# [Problem]
If a line in the entries below includes "will", pick it out and copy it.

(Stored data entries)

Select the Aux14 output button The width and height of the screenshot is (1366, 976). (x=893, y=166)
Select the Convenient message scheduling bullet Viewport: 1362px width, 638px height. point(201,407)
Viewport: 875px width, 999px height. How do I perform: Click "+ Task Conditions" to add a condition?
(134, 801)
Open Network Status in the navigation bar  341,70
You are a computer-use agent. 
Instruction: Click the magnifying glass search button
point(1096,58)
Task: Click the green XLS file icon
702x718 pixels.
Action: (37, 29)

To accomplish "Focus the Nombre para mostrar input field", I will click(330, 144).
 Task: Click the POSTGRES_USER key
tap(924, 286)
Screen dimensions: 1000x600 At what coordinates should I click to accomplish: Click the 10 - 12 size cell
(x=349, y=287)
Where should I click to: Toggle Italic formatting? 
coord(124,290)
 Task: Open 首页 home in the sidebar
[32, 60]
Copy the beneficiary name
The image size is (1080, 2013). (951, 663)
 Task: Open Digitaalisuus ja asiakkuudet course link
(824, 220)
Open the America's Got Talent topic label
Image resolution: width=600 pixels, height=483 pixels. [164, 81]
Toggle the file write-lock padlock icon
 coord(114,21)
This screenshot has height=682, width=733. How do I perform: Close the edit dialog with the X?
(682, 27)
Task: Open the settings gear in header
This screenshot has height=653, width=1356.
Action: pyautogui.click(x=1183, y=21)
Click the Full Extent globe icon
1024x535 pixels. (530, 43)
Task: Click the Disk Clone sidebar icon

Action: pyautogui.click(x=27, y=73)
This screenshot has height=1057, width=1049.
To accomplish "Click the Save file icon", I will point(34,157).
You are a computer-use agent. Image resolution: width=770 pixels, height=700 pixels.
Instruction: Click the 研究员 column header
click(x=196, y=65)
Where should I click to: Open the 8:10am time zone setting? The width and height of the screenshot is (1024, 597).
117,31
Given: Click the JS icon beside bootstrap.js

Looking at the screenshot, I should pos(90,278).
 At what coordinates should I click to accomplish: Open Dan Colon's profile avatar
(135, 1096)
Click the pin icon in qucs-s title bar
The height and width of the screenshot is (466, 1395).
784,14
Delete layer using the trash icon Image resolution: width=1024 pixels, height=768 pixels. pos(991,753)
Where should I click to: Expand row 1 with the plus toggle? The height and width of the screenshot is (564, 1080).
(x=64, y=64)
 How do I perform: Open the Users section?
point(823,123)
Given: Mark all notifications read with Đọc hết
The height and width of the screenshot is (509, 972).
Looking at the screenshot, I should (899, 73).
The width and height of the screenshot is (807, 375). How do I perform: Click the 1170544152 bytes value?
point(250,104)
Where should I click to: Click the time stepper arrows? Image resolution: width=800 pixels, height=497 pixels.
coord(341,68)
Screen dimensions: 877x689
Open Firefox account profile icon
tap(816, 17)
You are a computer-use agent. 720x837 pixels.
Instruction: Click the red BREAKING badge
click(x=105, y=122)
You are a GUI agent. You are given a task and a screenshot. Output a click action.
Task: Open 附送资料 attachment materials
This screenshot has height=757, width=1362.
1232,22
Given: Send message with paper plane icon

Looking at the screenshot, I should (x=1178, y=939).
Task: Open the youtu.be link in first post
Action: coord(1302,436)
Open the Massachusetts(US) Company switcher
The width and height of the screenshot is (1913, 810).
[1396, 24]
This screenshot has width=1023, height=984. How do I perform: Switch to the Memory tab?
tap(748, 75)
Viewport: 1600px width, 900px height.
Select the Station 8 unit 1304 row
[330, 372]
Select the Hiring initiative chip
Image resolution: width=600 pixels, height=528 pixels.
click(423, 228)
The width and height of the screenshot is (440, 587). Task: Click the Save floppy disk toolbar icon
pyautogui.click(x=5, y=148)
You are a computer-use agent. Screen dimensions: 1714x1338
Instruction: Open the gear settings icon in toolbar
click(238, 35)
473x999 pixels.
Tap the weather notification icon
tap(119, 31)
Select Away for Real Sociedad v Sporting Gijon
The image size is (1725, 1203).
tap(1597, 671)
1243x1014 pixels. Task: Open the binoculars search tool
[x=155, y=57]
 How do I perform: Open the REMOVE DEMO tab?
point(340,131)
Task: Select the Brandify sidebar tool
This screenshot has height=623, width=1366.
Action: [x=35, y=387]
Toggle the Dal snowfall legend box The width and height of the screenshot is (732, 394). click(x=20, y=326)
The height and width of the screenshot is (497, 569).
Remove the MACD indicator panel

# [Answer to the problem]
To accomplish "Focus the Nombre para mostrar input field", I will click(330, 144).
To accomplish "Click the Save file icon", I will point(34,157).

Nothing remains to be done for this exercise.